Good point, suicide takes out 40% of the emo little bastards. I never met a girl wearing an all-black peasant dress and white pancake makeup who didn’t want to get a psychology degree.

H.

That’s a pretty disgusting thing to say.

My gym won’t accept cash for safety reasons. It’s not unheard of.

That’s why I think this whole “it’s a scam,” thing is kinda silly. When have you heard of anything shifty that preferred checks to cash?

Yeah, I didn’t see RS’ later post where she already has a proper Psychologist. But for the primary contact, I don’t think my position is even remotely extreme, just like you don’t ask a guy with a BS in Biology to perform surgery.

This whole situation strikes me as problem of communications or a mis-application of office policy. I can see why financial records might be required for a self-pay case, but given the situation, where Robert’s wife is essentially just “trying out” the counselor, it seems overboard to be insistent about providing those records right away. Most likely the person she spoke with has had it drilled into their head that certain things are required when insurance isn’t involved.

If it was me, I’d go by the office and ask to speak to someone who is actually in charge of the place and try to get an explanation for what was being demanded. I’d almost bet you’d get an apology with an explanation along the lines of “that’s not what is supposed to happen.”

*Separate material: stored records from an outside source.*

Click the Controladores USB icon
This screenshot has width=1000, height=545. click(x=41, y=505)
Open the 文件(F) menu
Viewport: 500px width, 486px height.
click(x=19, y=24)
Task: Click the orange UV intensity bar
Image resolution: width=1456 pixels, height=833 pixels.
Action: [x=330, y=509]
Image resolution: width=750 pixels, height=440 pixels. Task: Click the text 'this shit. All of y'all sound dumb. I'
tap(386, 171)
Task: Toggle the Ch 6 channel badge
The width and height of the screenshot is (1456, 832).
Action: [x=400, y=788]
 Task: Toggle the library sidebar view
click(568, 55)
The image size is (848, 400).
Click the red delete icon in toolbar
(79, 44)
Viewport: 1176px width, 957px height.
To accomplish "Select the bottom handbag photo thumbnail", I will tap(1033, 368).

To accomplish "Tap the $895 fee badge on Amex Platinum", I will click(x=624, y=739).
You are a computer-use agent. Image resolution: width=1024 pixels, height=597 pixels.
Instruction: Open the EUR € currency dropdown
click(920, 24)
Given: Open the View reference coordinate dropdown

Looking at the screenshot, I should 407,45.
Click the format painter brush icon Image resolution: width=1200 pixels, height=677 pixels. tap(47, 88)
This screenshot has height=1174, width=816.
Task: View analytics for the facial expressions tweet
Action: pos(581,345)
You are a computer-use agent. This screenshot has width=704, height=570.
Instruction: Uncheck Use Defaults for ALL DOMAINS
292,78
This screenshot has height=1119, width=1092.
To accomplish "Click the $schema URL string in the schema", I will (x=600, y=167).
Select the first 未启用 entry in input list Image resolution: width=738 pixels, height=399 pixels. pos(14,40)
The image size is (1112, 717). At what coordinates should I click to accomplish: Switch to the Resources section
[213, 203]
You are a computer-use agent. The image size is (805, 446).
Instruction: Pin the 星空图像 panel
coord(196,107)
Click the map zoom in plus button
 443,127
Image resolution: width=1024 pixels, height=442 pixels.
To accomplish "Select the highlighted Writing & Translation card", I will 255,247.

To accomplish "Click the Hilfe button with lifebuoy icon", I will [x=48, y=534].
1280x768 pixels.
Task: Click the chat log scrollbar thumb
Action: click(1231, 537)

Of course, there is no point in bothering if there are other options. Sending a nice letter explaining the experience and why it was frustrating wouldn’t hurt either.

First, remember, we’re talking about something to supplement proper therapy here, not a replacement for proper therapy.

And some of us do something even crazier than church, extarbags – we find, like, friends and neighbors who are supportive and willing to tell us when we’re fucking up, and be our life coaches. A church just happens to be a convenient place where people go to do just that. Even Scientologists have, in their own way, helped their members become better and deal with life better, or else the scam wouldn’t work so well.

Think about it. Some random individual without a bunch of staff around who works random hours at a private and quiet location and makes a lot of hourly money – that’s no situation for a cash business. If I was a private psychotherapist in some random town charging $100 or $150 an hour, I wouldn’t take cash either.

I’ll leave the comparisons you’re inviting out because this isn’t P&R, but now it’s not that you need a degree to be qualified to talk to someone about their problems, it’s that everyone is qualified except therapists?